• [What needs to be done] Count the lines below that contain the string "height", matching case exactly, and give only the number.

• [Supplied data]
◆ ◆ ◆ ◆ ◆

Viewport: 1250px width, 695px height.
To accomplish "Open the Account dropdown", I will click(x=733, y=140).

◆ ◆ ◆ ◆ ◆

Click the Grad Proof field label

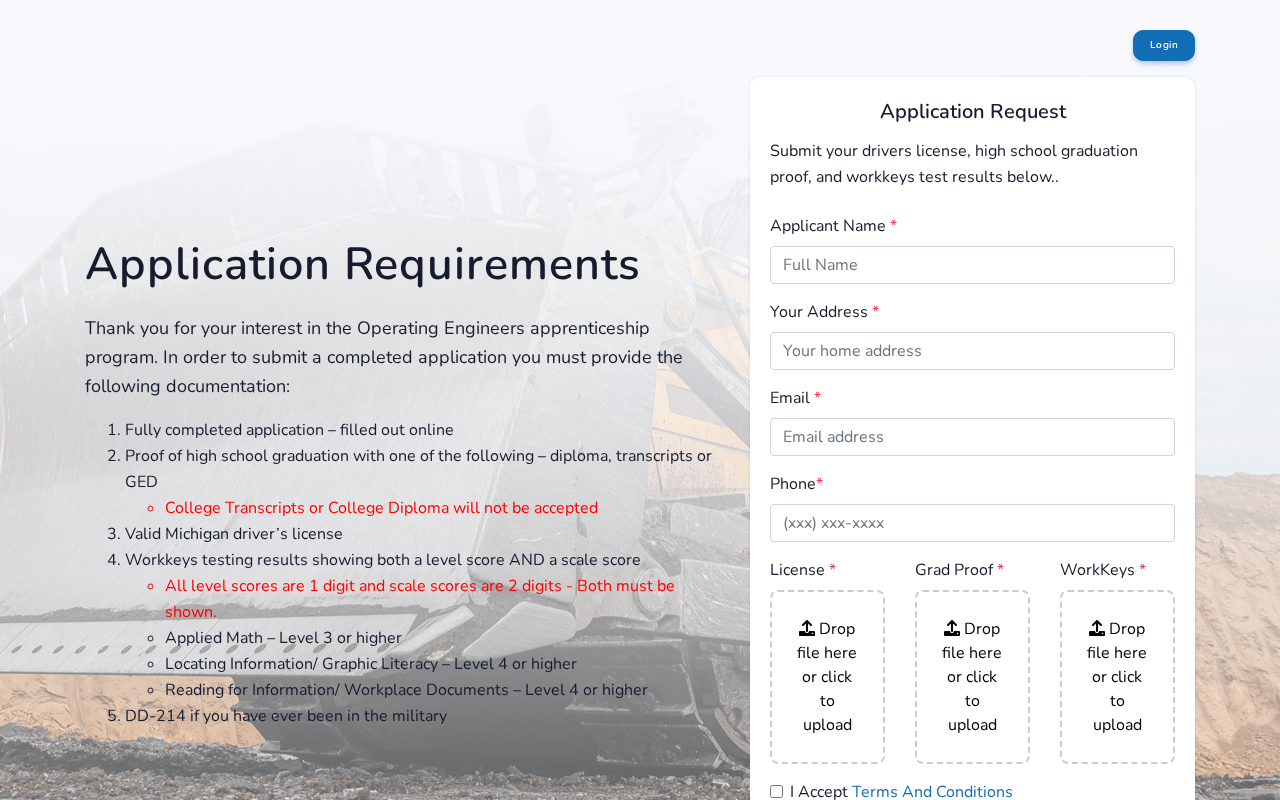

◆ ◆ ◆ ◆ ◆

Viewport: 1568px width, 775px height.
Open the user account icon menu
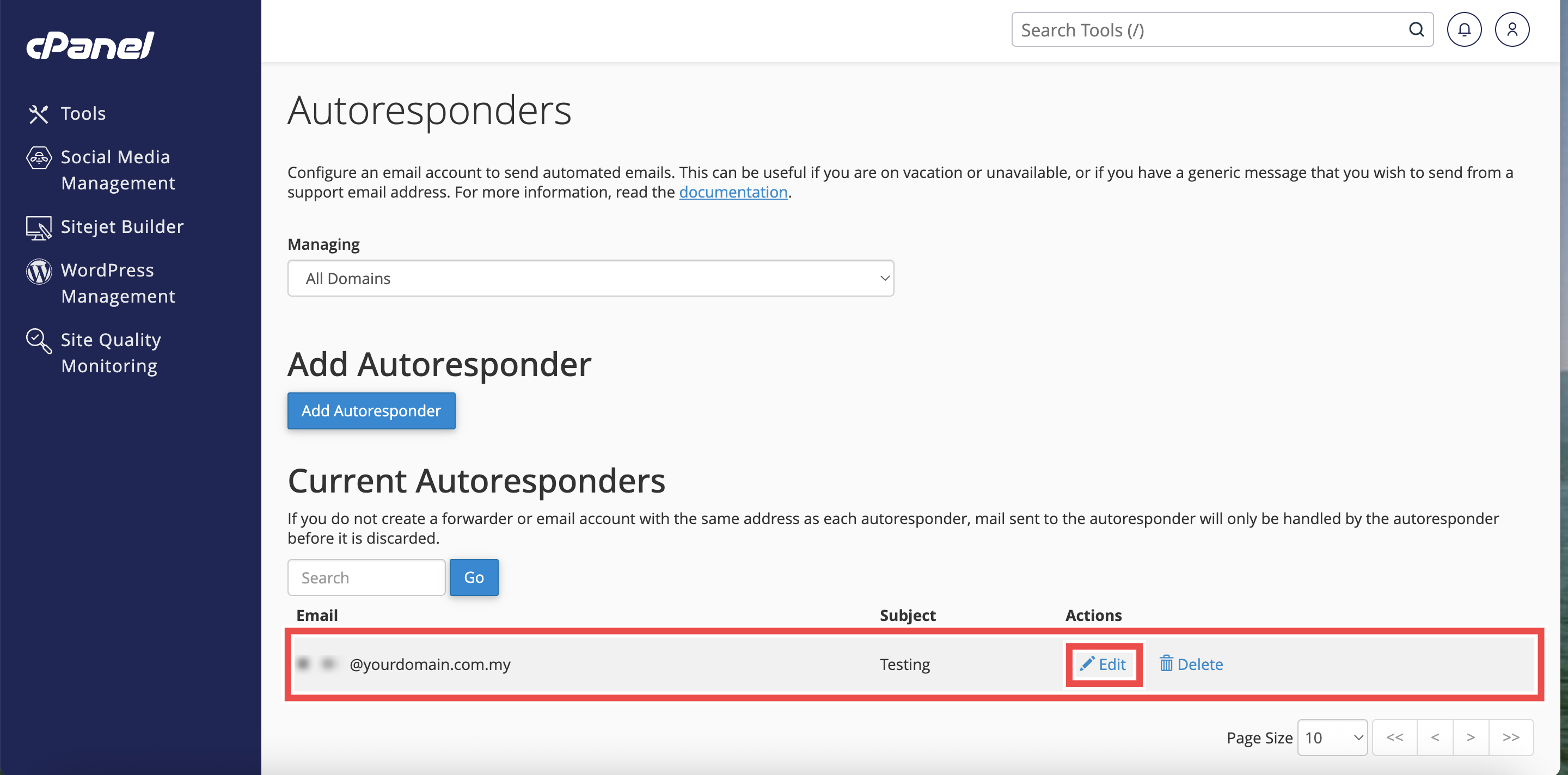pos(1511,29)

◆ ◆ ◆ ◆ ◆

• [Exercise response] 2